Kepemimpinan inklusif dan Kaitannya dengan Keberlanjutan

Share post
Suhendro Boroma dalam agenda conference session IDEAS 2023 di Belitung, Rabu (2/8/2023) (Cinematic Belitung/HUMAS INDONESIA)

Konsep DEI dan ESG tidak akan berjalan ideal tanpa kepemimpinan inklusif, model kepemimpinan  yang membuka ruang kolaborasi dengan semua pihak dan memastikan gagasan keberlanjutan yang diusung organisasi tereksekusi dengan baik.

JAKARTA, HUMASINDONESIA.ID – Aspek diversity, equity, inclusion (DEI) dan environmental, social, governance (ESG) adalah indikator yang digunakan oleh berbagai pihak untuk mengukur upaya organisasi dalam mewujudkan konsep pembangunan berkelanjutan.

Meskipun demikian, dalam organisasi, kedua gagasan tersebut akan sulit berjalan optimal jika tidak dipandu oleh “nakhoda” yang tepat. Ibarat pelabuhan, seorang nakhoda berjiwa inklusif diperlukan agar kapal berlabel “keberlanjutan” tersebut tertambat di tempat yang tepat.

━━━━━━

**Tujuan tugas:** Sebutkan kepanjangan DEI menurut artikel tentang kepemimpinan inklusif di atas.

**Data mentah:**
━━━━━━

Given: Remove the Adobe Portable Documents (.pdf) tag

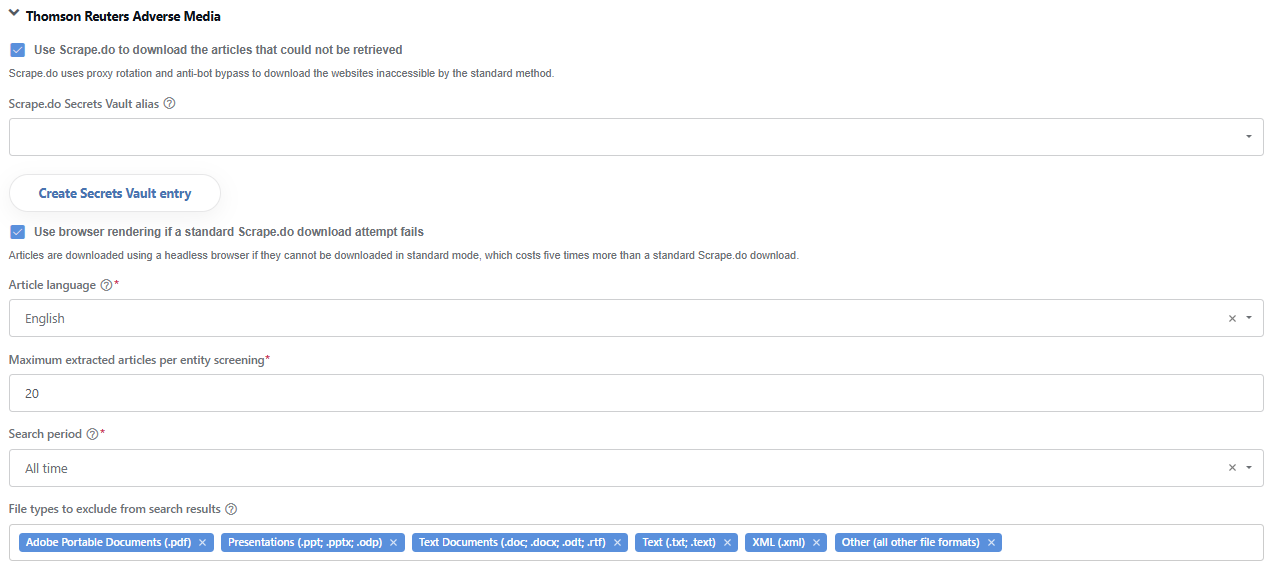Looking at the screenshot, I should (203, 543).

━━━━━━

**Hasil tugas:** Diversity, equity, inclusion.